- _EXTRACT_
*** Begin section ***

Survival analysis of patients with tumor response and nonresponders. (a) OS of patients with tumor response and nonresponders. (b) PFS of patients with tumor response and nonresponders.

After TAI, the patients underwent subsequent antitumor therapies, including TACE, radiofrequency ablation (RFA), immune checkpoint inhibitor (ICI) treatment, targeted therapy (including apatinib and lenvatinib), chemotherapy, radiotherapy, and surgical operation (Table S3).

3.3. Safety Analysis

There were 27 patients (93.1%) who experienced grade 1-2 AEs, while only 1 patient experienced grade 3 AEs. All AEs were mild and manageable, and no toxicity-associated deaths occurred in the present study. Anorexia, anemia, elevated ALT levels, hypoalbuminemia, hyperbilirubinemia, pain, and vomiting were the most common AEs (Table S4).

4. Discussion

At present, few approaches have proven effective for unresectable ICC, showing unsatisfactory survival benefits. We have achieved some success through the treatment of HCC with TAI with the FOLFOX regimen [7–9, 11]. However, for ICC, which is generally considered to have a lack of arterial blood supply, there is a lack of data from prospective clinical trials. Therefore, we retrospectively analyzed existing clinical data to evaluate the efficacy and safety of TAI with the FOLFOX regimen for ICC and lay the foundation for further prospective clinical trials.

Based on the results of the present study, patients with ICC who underwent TAI with the FOLFOX regimen had an ORR of 37.0% and a DCR of 85.2%. The mPFS and mOS were 8.7 and 16.2 months, respectively. The results showed that the efficacy of TAI with the FOLFOX regimen for ICC was reliable. TAI with the FOLFOX regimen also showed good safety in the safety analysis. Especially in the absence of embolic agents, compared with TACE, TAI caused milder inflammatory reactions and bile duct injury, reducing the risk of liver failure and bile duct-related complications, which have been reported as the main causes of death in patients with ICC [3, 14]. In addition, a recent study on the efficacy of interventional therapy for unresectable ICC showed that HAIC was superior to TACE [15]. The safety difference between TAI and TACE was also consistent with that in our previous reports [11, 16].

*** End section ***

- _ENTRIES PROVIDED_
*** Begin section ***

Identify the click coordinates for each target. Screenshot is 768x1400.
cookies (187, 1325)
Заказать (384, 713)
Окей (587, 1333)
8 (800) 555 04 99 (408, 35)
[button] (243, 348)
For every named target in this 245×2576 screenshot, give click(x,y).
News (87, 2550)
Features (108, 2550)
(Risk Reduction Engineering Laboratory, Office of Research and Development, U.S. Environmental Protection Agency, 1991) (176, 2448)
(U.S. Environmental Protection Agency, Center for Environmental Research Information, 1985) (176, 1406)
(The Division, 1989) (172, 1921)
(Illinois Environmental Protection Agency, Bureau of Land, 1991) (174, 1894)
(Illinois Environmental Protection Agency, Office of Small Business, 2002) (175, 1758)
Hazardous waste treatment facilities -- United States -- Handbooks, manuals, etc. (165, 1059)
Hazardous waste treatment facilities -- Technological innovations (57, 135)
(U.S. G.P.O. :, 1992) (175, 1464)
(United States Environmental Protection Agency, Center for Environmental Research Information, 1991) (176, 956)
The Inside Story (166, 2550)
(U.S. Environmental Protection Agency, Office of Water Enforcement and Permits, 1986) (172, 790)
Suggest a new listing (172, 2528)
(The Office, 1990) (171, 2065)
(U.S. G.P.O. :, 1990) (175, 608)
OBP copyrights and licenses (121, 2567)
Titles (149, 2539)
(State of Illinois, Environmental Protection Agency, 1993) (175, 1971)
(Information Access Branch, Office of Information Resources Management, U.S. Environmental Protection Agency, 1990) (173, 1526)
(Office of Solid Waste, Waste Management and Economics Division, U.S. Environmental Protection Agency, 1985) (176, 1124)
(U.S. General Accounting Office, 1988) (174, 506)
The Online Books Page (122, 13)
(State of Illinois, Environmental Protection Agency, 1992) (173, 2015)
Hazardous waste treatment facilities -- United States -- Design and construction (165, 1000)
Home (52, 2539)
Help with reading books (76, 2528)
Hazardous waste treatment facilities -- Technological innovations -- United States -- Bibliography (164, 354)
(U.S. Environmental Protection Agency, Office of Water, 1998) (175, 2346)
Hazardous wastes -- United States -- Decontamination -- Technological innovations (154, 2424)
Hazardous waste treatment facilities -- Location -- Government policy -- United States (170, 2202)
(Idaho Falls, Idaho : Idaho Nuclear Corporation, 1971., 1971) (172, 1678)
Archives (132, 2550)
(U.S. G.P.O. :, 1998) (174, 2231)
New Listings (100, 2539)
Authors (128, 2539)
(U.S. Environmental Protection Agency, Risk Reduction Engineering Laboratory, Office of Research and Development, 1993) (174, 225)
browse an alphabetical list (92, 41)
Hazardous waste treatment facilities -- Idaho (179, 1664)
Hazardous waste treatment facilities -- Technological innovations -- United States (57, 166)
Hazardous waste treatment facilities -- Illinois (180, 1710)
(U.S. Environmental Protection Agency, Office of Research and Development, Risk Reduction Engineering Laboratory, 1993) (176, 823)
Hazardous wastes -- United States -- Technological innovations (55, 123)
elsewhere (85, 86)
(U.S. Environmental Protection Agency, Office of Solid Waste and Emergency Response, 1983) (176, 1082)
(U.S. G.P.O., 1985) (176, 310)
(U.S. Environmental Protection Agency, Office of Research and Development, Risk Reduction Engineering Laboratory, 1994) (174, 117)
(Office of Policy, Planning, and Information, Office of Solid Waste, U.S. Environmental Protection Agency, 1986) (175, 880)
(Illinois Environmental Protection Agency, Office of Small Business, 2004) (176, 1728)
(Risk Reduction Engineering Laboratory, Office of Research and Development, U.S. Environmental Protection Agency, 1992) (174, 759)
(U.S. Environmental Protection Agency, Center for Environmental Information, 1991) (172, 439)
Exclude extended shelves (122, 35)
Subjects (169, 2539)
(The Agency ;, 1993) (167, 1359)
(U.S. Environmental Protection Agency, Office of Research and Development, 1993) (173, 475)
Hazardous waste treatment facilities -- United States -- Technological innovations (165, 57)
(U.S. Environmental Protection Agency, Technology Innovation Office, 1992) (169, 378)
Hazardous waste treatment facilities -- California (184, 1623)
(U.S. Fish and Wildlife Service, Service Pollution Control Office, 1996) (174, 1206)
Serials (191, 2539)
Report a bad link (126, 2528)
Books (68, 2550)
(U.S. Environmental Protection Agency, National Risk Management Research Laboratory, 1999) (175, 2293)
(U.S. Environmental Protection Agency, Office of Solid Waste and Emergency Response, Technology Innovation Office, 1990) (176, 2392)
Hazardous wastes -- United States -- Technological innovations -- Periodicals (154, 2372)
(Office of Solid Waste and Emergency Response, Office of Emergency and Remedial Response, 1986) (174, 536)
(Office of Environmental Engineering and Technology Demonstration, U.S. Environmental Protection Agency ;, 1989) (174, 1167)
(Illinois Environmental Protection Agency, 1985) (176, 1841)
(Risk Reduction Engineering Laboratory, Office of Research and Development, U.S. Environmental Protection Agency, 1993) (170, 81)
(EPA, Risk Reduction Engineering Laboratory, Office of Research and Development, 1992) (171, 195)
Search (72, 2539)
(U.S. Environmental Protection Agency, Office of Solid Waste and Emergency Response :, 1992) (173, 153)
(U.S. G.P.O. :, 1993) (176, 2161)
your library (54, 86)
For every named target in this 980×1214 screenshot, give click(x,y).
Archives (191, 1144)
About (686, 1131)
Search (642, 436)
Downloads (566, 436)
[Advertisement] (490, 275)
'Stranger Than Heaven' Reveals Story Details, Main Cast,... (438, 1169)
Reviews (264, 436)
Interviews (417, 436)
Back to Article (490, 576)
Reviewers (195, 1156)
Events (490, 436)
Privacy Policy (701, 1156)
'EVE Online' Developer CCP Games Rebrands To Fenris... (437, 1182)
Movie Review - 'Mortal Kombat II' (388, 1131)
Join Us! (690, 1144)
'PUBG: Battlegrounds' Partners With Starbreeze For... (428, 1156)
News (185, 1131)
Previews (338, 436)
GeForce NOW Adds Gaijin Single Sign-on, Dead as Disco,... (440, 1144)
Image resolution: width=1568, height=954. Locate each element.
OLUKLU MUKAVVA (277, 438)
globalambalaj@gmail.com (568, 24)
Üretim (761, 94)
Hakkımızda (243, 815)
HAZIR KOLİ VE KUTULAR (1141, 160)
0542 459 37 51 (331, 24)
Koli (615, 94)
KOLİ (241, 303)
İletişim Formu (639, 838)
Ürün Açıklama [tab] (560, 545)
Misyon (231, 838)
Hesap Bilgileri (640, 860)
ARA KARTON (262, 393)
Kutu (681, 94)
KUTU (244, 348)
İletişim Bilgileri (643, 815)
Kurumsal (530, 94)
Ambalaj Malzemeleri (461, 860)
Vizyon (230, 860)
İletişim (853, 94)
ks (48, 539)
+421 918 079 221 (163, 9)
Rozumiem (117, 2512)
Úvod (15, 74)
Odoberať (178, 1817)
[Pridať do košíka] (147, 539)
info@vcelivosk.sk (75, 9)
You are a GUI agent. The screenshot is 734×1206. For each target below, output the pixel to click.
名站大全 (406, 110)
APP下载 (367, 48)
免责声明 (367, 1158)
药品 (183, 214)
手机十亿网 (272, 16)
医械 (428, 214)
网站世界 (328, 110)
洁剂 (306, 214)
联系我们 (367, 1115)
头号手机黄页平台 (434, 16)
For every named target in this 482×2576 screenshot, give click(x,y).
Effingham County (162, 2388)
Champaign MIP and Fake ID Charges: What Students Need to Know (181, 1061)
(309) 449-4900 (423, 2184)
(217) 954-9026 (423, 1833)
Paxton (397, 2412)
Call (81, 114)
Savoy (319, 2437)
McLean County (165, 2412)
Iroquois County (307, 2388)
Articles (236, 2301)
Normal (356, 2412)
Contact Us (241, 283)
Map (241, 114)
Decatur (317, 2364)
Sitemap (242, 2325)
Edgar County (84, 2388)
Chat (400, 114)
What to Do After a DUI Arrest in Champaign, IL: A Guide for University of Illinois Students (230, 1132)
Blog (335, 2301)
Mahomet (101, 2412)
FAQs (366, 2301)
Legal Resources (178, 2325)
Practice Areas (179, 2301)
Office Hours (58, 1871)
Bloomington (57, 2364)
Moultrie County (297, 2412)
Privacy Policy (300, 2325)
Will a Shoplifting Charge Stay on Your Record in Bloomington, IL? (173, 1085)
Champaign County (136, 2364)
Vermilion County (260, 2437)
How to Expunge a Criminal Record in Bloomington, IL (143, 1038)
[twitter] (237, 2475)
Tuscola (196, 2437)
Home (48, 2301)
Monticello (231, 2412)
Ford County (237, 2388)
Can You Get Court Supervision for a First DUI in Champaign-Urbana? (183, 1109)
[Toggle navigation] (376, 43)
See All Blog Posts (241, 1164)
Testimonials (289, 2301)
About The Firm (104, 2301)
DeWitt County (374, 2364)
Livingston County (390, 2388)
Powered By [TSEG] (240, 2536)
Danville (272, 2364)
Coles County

*** End section ***

Which adverse events does the passage on TAI with the FOLFOX regimen for ICC name as the most common? Nothing in the listing matters here.

- _YOUR SOLUTION_
Anorexia, anemia, elevated ALT levels, hypoalbuminemia, hyperbilirubinemia, pain, and vomiting.